**What the exercise asks:** All records below are to be repeated precisely, with nothing added.

**Excerpted records:**

>>>

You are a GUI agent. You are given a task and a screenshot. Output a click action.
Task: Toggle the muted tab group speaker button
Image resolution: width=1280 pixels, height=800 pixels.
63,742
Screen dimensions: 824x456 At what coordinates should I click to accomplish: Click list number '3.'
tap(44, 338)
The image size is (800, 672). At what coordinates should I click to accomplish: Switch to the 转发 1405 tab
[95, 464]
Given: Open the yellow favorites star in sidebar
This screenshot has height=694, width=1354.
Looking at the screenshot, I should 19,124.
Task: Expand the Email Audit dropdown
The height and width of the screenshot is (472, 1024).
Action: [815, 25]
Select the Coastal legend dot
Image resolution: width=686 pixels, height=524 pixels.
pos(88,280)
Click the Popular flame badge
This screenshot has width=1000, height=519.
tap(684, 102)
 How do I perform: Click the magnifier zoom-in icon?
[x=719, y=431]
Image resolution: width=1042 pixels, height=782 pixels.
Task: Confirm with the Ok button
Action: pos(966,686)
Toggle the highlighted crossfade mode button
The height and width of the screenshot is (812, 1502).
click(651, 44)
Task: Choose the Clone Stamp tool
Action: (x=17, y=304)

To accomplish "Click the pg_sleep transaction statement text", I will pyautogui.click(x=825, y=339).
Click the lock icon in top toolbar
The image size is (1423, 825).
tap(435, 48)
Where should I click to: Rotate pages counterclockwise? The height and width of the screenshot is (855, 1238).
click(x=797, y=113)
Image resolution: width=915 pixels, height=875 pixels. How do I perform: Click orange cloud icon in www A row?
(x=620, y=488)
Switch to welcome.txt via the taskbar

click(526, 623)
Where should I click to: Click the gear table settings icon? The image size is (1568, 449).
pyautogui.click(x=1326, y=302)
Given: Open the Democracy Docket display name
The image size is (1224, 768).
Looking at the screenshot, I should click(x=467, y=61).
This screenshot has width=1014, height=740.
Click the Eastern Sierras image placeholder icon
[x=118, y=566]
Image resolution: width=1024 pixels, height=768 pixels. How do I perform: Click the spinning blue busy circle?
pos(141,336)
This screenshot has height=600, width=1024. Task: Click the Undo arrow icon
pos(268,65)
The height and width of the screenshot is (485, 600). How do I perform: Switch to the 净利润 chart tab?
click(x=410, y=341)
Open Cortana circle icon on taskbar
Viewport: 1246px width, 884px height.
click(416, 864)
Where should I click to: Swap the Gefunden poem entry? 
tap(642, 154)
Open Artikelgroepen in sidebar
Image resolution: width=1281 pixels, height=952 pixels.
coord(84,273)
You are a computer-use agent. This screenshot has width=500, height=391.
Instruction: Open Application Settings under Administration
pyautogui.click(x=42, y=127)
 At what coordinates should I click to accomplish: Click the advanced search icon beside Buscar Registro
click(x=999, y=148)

<<<

**Answer:**
You are a GUI agent. You are given a task and a screenshot. Output a click action.
Task: Toggle the muted tab group speaker button
Image resolution: width=1280 pixels, height=800 pixels.
63,742
Screen dimensions: 824x456 At what coordinates should I click to accomplish: Click list number '3.'
tap(44, 338)
The image size is (800, 672). At what coordinates should I click to accomplish: Switch to the 转发 1405 tab
[95, 464]
Given: Open the yellow favorites star in sidebar
This screenshot has height=694, width=1354.
Looking at the screenshot, I should 19,124.
Task: Expand the Email Audit dropdown
The height and width of the screenshot is (472, 1024).
Action: [815, 25]
Select the Coastal legend dot
Image resolution: width=686 pixels, height=524 pixels.
pos(88,280)
Click the Popular flame badge
This screenshot has width=1000, height=519.
tap(684, 102)
 How do I perform: Click the magnifier zoom-in icon?
[x=719, y=431]
Image resolution: width=1042 pixels, height=782 pixels.
Task: Confirm with the Ok button
Action: pos(966,686)
Toggle the highlighted crossfade mode button
The height and width of the screenshot is (812, 1502).
click(651, 44)
Task: Choose the Clone Stamp tool
Action: (x=17, y=304)

To accomplish "Click the pg_sleep transaction statement text", I will pyautogui.click(x=825, y=339).
Click the lock icon in top toolbar
The image size is (1423, 825).
tap(435, 48)
Where should I click to: Rotate pages counterclockwise? The height and width of the screenshot is (855, 1238).
click(x=797, y=113)
Image resolution: width=915 pixels, height=875 pixels. How do I perform: Click orange cloud icon in www A row?
(x=620, y=488)
Switch to welcome.txt via the taskbar

click(526, 623)
Where should I click to: Click the gear table settings icon? The image size is (1568, 449).
pyautogui.click(x=1326, y=302)
Given: Open the Democracy Docket display name
The image size is (1224, 768).
Looking at the screenshot, I should click(x=467, y=61).
This screenshot has width=1014, height=740.
Click the Eastern Sierras image placeholder icon
[x=118, y=566]
Image resolution: width=1024 pixels, height=768 pixels. How do I perform: Click the spinning blue busy circle?
pos(141,336)
This screenshot has height=600, width=1024. Task: Click the Undo arrow icon
pos(268,65)
The height and width of the screenshot is (485, 600). How do I perform: Switch to the 净利润 chart tab?
click(x=410, y=341)
Open Cortana circle icon on taskbar
Viewport: 1246px width, 884px height.
click(416, 864)
Where should I click to: Swap the Gefunden poem entry? 
tap(642, 154)
Open Artikelgroepen in sidebar
Image resolution: width=1281 pixels, height=952 pixels.
coord(84,273)
You are a computer-use agent. This screenshot has width=500, height=391.
Instruction: Open Application Settings under Administration
pyautogui.click(x=42, y=127)
 At what coordinates should I click to accomplish: Click the advanced search icon beside Buscar Registro
click(x=999, y=148)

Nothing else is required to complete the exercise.